PROBLEM: Retype every one of the rows below with no changes.

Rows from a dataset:
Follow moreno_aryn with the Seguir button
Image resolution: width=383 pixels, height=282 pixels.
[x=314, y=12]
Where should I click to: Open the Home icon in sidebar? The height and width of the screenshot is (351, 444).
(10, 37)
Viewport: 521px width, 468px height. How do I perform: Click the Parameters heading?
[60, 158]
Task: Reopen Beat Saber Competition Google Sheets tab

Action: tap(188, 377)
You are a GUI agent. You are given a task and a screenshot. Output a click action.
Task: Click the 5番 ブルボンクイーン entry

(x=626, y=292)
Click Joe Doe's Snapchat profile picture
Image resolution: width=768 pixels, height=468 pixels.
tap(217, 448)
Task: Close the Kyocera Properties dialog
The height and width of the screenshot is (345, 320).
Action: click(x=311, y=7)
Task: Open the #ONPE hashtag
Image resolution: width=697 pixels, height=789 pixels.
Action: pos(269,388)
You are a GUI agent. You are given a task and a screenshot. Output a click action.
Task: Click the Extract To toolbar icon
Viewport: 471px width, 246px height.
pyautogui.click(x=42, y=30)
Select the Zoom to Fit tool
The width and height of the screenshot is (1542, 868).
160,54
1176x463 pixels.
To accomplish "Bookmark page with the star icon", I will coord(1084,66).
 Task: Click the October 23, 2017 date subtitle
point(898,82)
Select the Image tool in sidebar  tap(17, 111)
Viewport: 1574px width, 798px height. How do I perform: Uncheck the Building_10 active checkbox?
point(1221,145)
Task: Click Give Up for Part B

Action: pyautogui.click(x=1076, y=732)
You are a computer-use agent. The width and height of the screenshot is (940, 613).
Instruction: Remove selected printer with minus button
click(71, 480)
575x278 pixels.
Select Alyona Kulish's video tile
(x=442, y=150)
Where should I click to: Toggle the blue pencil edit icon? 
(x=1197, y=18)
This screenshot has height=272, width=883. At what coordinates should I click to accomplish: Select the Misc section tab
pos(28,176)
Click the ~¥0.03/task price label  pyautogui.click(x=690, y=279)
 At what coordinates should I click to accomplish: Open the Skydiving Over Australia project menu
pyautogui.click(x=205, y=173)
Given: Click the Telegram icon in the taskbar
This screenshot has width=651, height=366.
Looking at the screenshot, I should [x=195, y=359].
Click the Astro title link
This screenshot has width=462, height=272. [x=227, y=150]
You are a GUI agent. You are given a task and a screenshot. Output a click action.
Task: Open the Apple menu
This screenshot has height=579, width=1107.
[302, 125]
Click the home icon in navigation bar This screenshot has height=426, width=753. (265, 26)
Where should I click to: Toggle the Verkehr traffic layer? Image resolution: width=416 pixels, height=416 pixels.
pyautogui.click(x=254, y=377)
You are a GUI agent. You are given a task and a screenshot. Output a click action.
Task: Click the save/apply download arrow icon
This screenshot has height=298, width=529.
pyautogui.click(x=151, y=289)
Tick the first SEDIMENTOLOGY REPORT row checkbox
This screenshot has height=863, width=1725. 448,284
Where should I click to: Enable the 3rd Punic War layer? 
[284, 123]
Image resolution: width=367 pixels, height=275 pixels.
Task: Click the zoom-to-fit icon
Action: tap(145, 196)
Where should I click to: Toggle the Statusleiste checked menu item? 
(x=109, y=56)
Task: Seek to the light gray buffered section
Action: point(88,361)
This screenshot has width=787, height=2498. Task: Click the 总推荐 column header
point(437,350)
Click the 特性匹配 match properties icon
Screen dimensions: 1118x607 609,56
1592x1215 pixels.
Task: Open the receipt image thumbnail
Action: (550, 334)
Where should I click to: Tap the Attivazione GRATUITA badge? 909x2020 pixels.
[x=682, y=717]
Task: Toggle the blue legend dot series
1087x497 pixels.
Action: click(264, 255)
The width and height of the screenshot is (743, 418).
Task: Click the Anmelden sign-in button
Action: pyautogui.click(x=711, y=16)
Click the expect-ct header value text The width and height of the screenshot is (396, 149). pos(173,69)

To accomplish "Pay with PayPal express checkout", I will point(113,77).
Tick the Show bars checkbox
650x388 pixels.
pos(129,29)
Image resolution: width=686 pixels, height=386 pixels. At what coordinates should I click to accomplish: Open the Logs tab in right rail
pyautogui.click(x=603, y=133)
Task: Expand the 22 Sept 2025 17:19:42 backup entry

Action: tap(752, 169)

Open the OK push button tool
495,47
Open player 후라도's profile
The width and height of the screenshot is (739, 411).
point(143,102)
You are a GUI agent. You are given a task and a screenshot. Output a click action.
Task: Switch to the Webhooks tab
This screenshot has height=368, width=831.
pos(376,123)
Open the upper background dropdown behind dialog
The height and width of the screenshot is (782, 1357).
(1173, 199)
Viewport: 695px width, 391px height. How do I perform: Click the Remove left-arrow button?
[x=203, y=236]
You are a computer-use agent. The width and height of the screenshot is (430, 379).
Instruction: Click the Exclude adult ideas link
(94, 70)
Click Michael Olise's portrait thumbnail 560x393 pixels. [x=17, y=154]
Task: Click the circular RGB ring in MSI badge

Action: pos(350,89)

RESPONSE TO THIS TASK:
Follow moreno_aryn with the Seguir button
Image resolution: width=383 pixels, height=282 pixels.
[x=314, y=12]
Where should I click to: Open the Home icon in sidebar? The height and width of the screenshot is (351, 444).
(10, 37)
Viewport: 521px width, 468px height. How do I perform: Click the Parameters heading?
[60, 158]
Task: Reopen Beat Saber Competition Google Sheets tab

Action: tap(188, 377)
You are a GUI agent. You are given a task and a screenshot. Output a click action.
Task: Click the 5番 ブルボンクイーン entry

(x=626, y=292)
Click Joe Doe's Snapchat profile picture
Image resolution: width=768 pixels, height=468 pixels.
tap(217, 448)
Task: Close the Kyocera Properties dialog
The height and width of the screenshot is (345, 320).
Action: click(x=311, y=7)
Task: Open the #ONPE hashtag
Image resolution: width=697 pixels, height=789 pixels.
Action: pos(269,388)
You are a GUI agent. You are given a task and a screenshot. Output a click action.
Task: Click the Extract To toolbar icon
Viewport: 471px width, 246px height.
pyautogui.click(x=42, y=30)
Select the Zoom to Fit tool
The width and height of the screenshot is (1542, 868).
160,54
1176x463 pixels.
To accomplish "Bookmark page with the star icon", I will coord(1084,66).
 Task: Click the October 23, 2017 date subtitle
point(898,82)
Select the Image tool in sidebar  tap(17, 111)
Viewport: 1574px width, 798px height. How do I perform: Uncheck the Building_10 active checkbox?
point(1221,145)
Task: Click Give Up for Part B

Action: pyautogui.click(x=1076, y=732)
You are a computer-use agent. The width and height of the screenshot is (940, 613).
Instruction: Remove selected printer with minus button
click(71, 480)
575x278 pixels.
Select Alyona Kulish's video tile
(x=442, y=150)
Where should I click to: Toggle the blue pencil edit icon? 
(x=1197, y=18)
This screenshot has height=272, width=883. At what coordinates should I click to accomplish: Select the Misc section tab
pos(28,176)
Click the ~¥0.03/task price label  pyautogui.click(x=690, y=279)
 At what coordinates should I click to accomplish: Open the Skydiving Over Australia project menu
pyautogui.click(x=205, y=173)
Given: Click the Telegram icon in the taskbar
This screenshot has width=651, height=366.
Looking at the screenshot, I should [x=195, y=359].
Click the Astro title link
This screenshot has width=462, height=272. [x=227, y=150]
You are a GUI agent. You are given a task and a screenshot. Output a click action.
Task: Open the Apple menu
This screenshot has height=579, width=1107.
[302, 125]
Click the home icon in navigation bar This screenshot has height=426, width=753. (265, 26)
Where should I click to: Toggle the Verkehr traffic layer? Image resolution: width=416 pixels, height=416 pixels.
pyautogui.click(x=254, y=377)
You are a GUI agent. You are given a task and a screenshot. Output a click action.
Task: Click the save/apply download arrow icon
This screenshot has height=298, width=529.
pyautogui.click(x=151, y=289)
Tick the first SEDIMENTOLOGY REPORT row checkbox
This screenshot has height=863, width=1725. 448,284
Where should I click to: Enable the 3rd Punic War layer? 
[284, 123]
Image resolution: width=367 pixels, height=275 pixels.
Task: Click the zoom-to-fit icon
Action: tap(145, 196)
Where should I click to: Toggle the Statusleiste checked menu item? 
(x=109, y=56)
Task: Seek to the light gray buffered section
Action: point(88,361)
This screenshot has width=787, height=2498. Task: Click the 总推荐 column header
point(437,350)
Click the 特性匹配 match properties icon
Screen dimensions: 1118x607 609,56
1592x1215 pixels.
Task: Open the receipt image thumbnail
Action: (550, 334)
Where should I click to: Tap the Attivazione GRATUITA badge? 909x2020 pixels.
[x=682, y=717]
Task: Toggle the blue legend dot series
1087x497 pixels.
Action: click(264, 255)
The width and height of the screenshot is (743, 418).
Task: Click the Anmelden sign-in button
Action: pyautogui.click(x=711, y=16)
Click the expect-ct header value text The width and height of the screenshot is (396, 149). pos(173,69)

To accomplish "Pay with PayPal express checkout", I will point(113,77).
Tick the Show bars checkbox
650x388 pixels.
pos(129,29)
Image resolution: width=686 pixels, height=386 pixels. At what coordinates should I click to accomplish: Open the Logs tab in right rail
pyautogui.click(x=603, y=133)
Task: Expand the 22 Sept 2025 17:19:42 backup entry

Action: tap(752, 169)

Open the OK push button tool
495,47
Open player 후라도's profile
The width and height of the screenshot is (739, 411).
point(143,102)
You are a GUI agent. You are given a task and a screenshot. Output a click action.
Task: Switch to the Webhooks tab
This screenshot has height=368, width=831.
pos(376,123)
Open the upper background dropdown behind dialog
The height and width of the screenshot is (782, 1357).
(1173, 199)
Viewport: 695px width, 391px height. How do I perform: Click the Remove left-arrow button?
[x=203, y=236]
You are a computer-use agent. The width and height of the screenshot is (430, 379).
Instruction: Click the Exclude adult ideas link
(94, 70)
Click Michael Olise's portrait thumbnail 560x393 pixels. [x=17, y=154]
Task: Click the circular RGB ring in MSI badge

Action: pos(350,89)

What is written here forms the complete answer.